● **WHAT THIS TASK INVOLVES**
In the abstract below comparing protaplex and rotaplex nanoparticles, list the three things measured after the dendritic cells were transfected.

● **PAGE TEXT**
• • • • • • •

A comparative transgene expression study between a protaplex and a rotaplex embedded lipid‐nano particles in murine derived dendritic cell

Abstract

AbstractGene therapy depends on the perfect DNA delivery to the nuclear subdomain, where DNA should be orchestrated in a lipid based programmed packaging, like multi‐functional envelope type of nano device (MEND) and tetra lamellar multi‐functional envelope type of nano device (T‐MEND) published elsewhere. In both the packaging system, DNA has to make a complex (core) with a cationic polymer. It is important how about the effect of such a DNA/condenser core inside the programmed‐packaging reflects the transgene expression. Here we compared transgene expression of a firefly luciferase gene from both the protaplex (protamine‐DNA) and rotaplex (polyrotaxane‐DNA), packaged in MENDs. Dendritic cells were transfected with these nanoparticles and transgene expression, cell viability as well as antigen presentations were measured. Transgene expression from the MEND of protaplex was significantly higher in JAWs‐II cell (dendritic cell line) and bone marrow dendritic cell. Cell viability and antigen presentations from the protaplex were also prompt and better than that of polyplex, when T‐MEND package systems containing protaplex and rotaplex, were compared. Confocal microscopic studies of fluorescently labeled plasmid DNA reflected the evidence of ease decondensation of DNA from the protaplex than that of a rotaplex. Our results suggest that a natural DNA condenser (protamine in protaplex) prefers transgene expression better to those of synthetic polycationic condenser (polyrotaxane in rotaplex).

• • • • • • •

● **DATA SECTION**
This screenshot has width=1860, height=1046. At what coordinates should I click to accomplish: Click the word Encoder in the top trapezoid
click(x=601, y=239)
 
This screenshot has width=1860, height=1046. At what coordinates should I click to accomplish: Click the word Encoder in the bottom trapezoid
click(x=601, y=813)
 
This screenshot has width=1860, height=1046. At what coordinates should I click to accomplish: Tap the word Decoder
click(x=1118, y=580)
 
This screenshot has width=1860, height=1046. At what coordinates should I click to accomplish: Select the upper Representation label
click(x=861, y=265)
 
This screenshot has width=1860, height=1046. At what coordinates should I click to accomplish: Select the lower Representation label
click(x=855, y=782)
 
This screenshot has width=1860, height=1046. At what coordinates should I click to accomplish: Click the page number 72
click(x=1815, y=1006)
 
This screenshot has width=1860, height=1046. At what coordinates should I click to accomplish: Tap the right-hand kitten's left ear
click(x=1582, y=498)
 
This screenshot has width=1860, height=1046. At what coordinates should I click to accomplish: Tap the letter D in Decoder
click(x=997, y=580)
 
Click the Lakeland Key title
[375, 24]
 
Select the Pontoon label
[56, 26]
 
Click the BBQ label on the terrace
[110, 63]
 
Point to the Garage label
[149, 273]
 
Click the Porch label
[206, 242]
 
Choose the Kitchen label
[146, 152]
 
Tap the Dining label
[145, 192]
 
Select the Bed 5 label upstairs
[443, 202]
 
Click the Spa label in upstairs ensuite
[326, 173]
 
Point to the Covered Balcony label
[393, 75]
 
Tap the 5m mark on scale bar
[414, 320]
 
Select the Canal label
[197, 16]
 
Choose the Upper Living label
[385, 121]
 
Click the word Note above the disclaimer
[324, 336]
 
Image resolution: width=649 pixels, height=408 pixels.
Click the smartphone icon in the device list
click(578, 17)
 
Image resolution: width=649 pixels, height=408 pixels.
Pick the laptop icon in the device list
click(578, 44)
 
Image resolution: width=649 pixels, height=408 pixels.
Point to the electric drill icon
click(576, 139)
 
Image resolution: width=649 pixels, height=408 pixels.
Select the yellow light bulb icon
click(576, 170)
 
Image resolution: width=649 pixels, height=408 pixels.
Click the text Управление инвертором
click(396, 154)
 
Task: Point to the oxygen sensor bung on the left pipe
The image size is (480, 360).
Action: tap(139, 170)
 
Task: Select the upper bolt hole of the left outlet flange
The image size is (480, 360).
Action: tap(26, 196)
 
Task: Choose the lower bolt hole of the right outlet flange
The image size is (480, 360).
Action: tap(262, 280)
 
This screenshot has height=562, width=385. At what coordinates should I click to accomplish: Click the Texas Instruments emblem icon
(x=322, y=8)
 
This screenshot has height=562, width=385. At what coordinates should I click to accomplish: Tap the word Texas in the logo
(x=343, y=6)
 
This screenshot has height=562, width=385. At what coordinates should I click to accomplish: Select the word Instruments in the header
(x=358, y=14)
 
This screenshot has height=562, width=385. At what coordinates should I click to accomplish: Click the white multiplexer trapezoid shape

• • • • • • •

● **RESULT OF THIS TASK**
- transgene expression
- cell viability
- antigen presentations